→ Required work
Reproduce the following SciPy-dev message on Kendall's tau word for word, from its subject line to its final sentence.

[SciPy-dev] Possible Error in Kendall's Tau (scipy.stats.stats.kendalltau)

josef.pktd at gmail.com josef.pktd at gmail.com
Thu Mar 19 14:04:17 EDT 2009


On Thu, Mar 19, 2009 at 1:13 PM, Sturla Molden <sturla at molden.no> wrote:
> On 3/19/2009 6:03 PM, josef.pktd at gmail.com wrote:
>
>> I only checked your python version, and all numbers agree with mine
>> and so can be considered as verified with spss and R (for tau-b).
>
>  > I will open an enhancement ticket for your contingency table version
>  > and the extension of the current stats.kendalltau.
>
> You don't have to. I just did (ticket #893).
>
> I have added Cython versions of kendalltau and kendalltau_fromct. They
> are more than ten times faster than the Python version I posted.

→ Given material
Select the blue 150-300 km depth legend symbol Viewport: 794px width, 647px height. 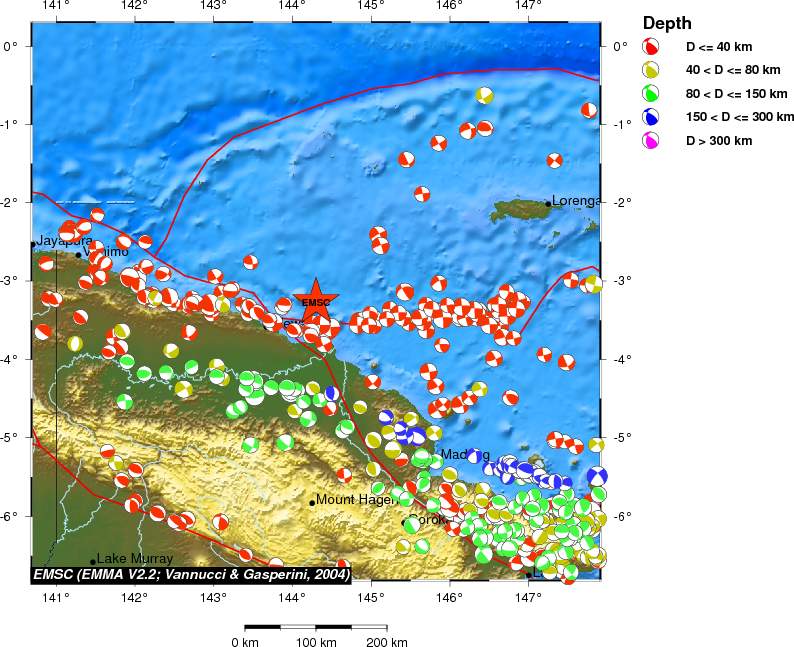(651, 117)
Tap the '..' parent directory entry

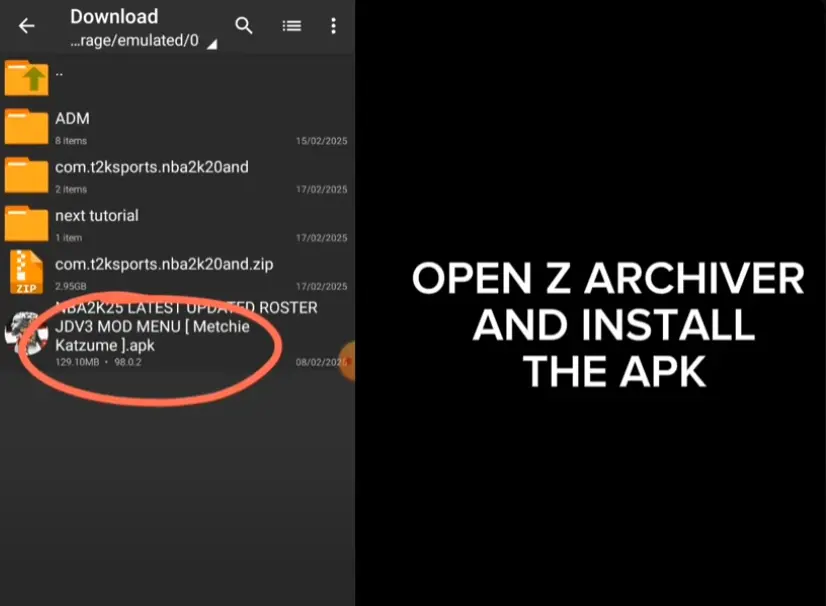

→ Reply
[SciPy-dev] Possible Error in Kendall's Tau (scipy.stats.stats.kendalltau)

josef.pktd at gmail.com josef.pktd at gmail.com
Thu Mar 19 14:04:17 EDT 2009


On Thu, Mar 19, 2009 at 1:13 PM, Sturla Molden <sturla at molden.no> wrote:
> On 3/19/2009 6:03 PM, josef.pktd at gmail.com wrote:
>
>> I only checked your python version, and all numbers agree with mine
>> and so can be considered as verified with spss and R (for tau-b).
>
>  > I will open an enhancement ticket for your contingency table version
>  > and the extension of the current stats.kendalltau.
>
> You don't have to. I just did (ticket #893).
>
> I have added Cython versions of kendalltau and kendalltau_fromct. They
> are more than ten times faster than the Python version I posted.